Software per "cancellare" fiscalmente gli ordini: sequestro da un milione di euro in un ristorante

La scoperta della Guardia di Finanza: il 90% delle quote intestate all'aiuto cuoco, manodopera irregolare ed un software creato per evadere il fisco

Un software che permetteva ai gestori di "cancellare", ovviamente solo a livello fiscale, le ordinazioni dei clienti. E' questo ciò che i finanzieri della Tenenza di Riva del Garda hanno scoperto in un ristorante della città, sequestrando 1,2 milioni di euro sul conto dei titolari. Tale è la cifra ritenuta "profitto di reato" al termine delle complesse indagini.

"Il software - spiega una nota della Guardia di Finanza - consentiva di “cancellare fiscalmente” le ordinazioni ricevute e di consegnare al cliente un documento denominato “preconto”, documento solo materialmente analogo a quello fiscale. Per mezzo di tale sistema fraudolento i sodali hanno omesso di dichiarare al fisco, tra il 2015 e il 2019, quasi 3,5 milioni di euro".
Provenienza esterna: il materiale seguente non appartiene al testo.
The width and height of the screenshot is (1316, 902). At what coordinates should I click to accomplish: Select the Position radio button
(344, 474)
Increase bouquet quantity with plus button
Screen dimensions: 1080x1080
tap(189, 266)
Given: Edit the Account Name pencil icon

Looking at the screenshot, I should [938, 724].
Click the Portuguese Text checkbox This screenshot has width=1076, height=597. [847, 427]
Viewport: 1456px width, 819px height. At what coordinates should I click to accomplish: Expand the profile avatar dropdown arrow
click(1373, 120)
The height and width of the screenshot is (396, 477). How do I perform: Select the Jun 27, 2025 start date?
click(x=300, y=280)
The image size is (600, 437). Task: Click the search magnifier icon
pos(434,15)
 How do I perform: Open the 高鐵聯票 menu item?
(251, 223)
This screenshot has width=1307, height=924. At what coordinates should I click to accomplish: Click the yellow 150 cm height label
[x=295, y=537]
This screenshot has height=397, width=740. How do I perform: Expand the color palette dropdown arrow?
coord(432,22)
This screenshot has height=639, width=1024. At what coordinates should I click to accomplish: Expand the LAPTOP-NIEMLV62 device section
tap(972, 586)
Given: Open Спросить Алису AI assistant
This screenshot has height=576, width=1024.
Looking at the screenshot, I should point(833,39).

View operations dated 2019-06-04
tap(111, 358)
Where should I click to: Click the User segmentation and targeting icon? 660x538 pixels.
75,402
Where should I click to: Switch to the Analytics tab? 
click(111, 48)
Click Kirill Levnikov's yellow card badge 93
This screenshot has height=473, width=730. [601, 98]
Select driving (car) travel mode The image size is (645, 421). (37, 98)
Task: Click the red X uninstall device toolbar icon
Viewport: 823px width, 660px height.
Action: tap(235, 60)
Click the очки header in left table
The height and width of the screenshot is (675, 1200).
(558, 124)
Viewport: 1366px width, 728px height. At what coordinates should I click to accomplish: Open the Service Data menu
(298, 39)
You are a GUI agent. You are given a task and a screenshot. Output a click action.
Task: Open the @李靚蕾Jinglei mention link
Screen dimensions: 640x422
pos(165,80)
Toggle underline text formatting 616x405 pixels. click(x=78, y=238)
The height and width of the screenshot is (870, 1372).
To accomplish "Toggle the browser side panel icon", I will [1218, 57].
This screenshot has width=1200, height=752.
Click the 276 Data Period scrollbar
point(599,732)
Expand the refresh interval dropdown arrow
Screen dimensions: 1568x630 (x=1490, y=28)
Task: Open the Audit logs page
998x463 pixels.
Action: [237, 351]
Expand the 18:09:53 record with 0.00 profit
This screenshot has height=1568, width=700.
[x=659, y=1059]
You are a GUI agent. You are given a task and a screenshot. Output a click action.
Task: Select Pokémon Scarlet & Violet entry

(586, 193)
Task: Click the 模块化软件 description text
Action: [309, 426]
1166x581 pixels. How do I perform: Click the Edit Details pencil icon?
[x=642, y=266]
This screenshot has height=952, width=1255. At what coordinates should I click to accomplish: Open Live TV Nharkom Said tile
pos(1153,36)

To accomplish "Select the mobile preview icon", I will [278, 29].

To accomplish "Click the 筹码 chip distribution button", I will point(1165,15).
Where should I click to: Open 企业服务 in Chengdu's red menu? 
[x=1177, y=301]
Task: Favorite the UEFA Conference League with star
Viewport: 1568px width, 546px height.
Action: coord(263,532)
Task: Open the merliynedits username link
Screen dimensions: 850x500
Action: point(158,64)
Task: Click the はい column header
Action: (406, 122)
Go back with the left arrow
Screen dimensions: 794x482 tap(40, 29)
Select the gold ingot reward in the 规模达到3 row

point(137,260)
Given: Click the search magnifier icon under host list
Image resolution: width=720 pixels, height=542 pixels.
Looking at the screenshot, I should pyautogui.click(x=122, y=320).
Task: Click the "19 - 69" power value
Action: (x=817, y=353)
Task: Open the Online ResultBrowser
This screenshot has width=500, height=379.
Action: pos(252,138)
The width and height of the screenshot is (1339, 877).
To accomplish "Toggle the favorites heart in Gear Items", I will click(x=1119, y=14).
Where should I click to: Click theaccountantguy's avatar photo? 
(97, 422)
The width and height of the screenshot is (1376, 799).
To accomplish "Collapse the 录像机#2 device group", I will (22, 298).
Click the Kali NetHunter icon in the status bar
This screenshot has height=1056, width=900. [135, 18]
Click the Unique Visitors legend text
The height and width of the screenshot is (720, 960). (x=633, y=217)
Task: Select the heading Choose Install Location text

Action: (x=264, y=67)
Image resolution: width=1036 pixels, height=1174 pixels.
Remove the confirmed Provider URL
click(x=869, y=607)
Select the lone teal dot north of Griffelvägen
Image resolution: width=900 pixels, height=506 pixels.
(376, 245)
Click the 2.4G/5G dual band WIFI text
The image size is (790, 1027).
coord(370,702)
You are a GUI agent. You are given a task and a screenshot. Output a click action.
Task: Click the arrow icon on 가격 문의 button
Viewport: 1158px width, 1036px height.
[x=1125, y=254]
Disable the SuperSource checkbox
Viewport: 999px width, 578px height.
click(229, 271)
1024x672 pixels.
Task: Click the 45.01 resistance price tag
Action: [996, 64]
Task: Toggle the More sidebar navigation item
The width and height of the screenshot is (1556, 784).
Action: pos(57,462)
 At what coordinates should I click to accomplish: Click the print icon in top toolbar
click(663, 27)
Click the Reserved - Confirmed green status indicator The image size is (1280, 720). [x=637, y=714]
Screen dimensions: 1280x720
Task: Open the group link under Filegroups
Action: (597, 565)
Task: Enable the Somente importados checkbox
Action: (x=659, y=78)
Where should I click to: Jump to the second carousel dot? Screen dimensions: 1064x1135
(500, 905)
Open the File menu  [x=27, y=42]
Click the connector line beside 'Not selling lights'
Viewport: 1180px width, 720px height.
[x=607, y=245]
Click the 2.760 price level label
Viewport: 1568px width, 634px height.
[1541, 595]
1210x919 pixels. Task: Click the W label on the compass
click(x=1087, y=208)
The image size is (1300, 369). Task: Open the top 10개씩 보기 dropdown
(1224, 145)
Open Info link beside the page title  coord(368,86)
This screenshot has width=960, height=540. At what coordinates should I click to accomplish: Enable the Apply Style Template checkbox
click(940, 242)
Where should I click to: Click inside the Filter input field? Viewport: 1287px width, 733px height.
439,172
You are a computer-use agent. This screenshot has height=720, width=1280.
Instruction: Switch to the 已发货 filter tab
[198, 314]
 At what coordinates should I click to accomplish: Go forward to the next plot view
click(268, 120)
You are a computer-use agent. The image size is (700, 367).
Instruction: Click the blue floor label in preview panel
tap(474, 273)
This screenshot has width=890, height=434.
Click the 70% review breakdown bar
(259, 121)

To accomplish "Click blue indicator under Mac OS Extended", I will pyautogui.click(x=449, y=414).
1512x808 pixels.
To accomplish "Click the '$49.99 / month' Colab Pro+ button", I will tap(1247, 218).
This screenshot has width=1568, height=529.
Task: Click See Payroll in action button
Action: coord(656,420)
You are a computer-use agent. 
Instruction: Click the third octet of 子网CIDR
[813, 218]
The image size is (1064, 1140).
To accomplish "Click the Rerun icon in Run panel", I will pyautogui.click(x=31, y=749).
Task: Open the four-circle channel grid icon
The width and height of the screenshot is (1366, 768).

Il ristorante "intestato" all'aiuto cuoco

Le accuse vanno dall'associazione a delinquere all'auto-riciclaggio, passando anche per alcune irregolarità nell'impiego della manodopera. "Venivano stipulati contratti per una durata inferiore rispetto agli effettivi orari svolti, con la corresponsione di una parte dello stipendio in nero, attraverso dei pagamenti “fuori busta” che non erano oggetto delle previste ritenute fiscali ed assistenziali", spiegano le Fiamme Gialle. Sostanzialmente figuravano 2 o 3 ore lavorate, a fronte di turni che potevano arrivare anche a 12 ore.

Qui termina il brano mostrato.